● How to complete this task: Output every line of the entries from the line containing "Click the green update driver icon" through the last, exactly, with no other content.

● Data records:
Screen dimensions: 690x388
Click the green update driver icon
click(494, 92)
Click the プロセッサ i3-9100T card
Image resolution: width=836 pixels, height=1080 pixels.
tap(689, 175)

● Response for this exercise:
Click the green update driver icon
click(494, 92)
Click the プロセッサ i3-9100T card
Image resolution: width=836 pixels, height=1080 pixels.
tap(689, 175)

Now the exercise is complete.